**Aim of the exercise**
Retype exactly the lines that run from the line with "The width and height of the screenshot is (980, 551)." to the final line of the entries, keeping both ends and nothing else.

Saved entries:
☆ ☆ ☆
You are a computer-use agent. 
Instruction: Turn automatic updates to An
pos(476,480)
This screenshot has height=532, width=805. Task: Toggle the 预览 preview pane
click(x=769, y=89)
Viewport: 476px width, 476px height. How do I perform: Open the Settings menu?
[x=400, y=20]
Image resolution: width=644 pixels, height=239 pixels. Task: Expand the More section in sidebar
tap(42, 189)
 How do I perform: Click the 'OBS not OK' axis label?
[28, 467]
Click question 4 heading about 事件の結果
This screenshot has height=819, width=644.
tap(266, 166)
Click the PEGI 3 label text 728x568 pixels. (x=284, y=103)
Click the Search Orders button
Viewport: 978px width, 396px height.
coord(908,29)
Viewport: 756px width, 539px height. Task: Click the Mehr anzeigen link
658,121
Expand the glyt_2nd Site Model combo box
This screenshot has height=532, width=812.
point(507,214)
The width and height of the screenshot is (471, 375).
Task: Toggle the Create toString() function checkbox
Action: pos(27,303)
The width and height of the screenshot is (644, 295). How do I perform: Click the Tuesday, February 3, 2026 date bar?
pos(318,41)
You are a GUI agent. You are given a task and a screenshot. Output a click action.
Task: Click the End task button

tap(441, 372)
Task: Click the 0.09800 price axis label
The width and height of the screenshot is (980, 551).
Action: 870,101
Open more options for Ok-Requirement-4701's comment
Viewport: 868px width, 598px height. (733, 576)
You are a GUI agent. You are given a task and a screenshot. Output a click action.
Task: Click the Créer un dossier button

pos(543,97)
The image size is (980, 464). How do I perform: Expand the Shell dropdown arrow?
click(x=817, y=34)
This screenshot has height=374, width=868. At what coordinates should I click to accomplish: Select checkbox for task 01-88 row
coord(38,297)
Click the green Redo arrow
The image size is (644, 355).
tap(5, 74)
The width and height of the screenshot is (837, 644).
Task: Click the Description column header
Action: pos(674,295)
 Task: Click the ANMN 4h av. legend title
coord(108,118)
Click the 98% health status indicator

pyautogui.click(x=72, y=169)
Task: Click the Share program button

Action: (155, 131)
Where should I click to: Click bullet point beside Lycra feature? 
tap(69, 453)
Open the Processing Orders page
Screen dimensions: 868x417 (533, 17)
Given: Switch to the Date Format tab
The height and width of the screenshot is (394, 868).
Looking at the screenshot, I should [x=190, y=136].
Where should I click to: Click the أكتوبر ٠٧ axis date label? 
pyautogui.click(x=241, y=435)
☆ ☆ ☆
**Your response**
The width and height of the screenshot is (980, 551).
Action: 870,101
Open more options for Ok-Requirement-4701's comment
Viewport: 868px width, 598px height. (733, 576)
You are a GUI agent. You are given a task and a screenshot. Output a click action.
Task: Click the Créer un dossier button

pos(543,97)
The image size is (980, 464). How do I perform: Expand the Shell dropdown arrow?
click(x=817, y=34)
This screenshot has height=374, width=868. At what coordinates should I click to accomplish: Select checkbox for task 01-88 row
coord(38,297)
Click the green Redo arrow
The image size is (644, 355).
tap(5, 74)
The width and height of the screenshot is (837, 644).
Task: Click the Description column header
Action: pos(674,295)
 Task: Click the ANMN 4h av. legend title
coord(108,118)
Click the 98% health status indicator

pyautogui.click(x=72, y=169)
Task: Click the Share program button

Action: (155, 131)
Where should I click to: Click bullet point beside Lycra feature? 
tap(69, 453)
Open the Processing Orders page
Screen dimensions: 868x417 (533, 17)
Given: Switch to the Date Format tab
The height and width of the screenshot is (394, 868).
Looking at the screenshot, I should [x=190, y=136].
Where should I click to: Click the أكتوبر ٠٧ axis date label? 
pyautogui.click(x=241, y=435)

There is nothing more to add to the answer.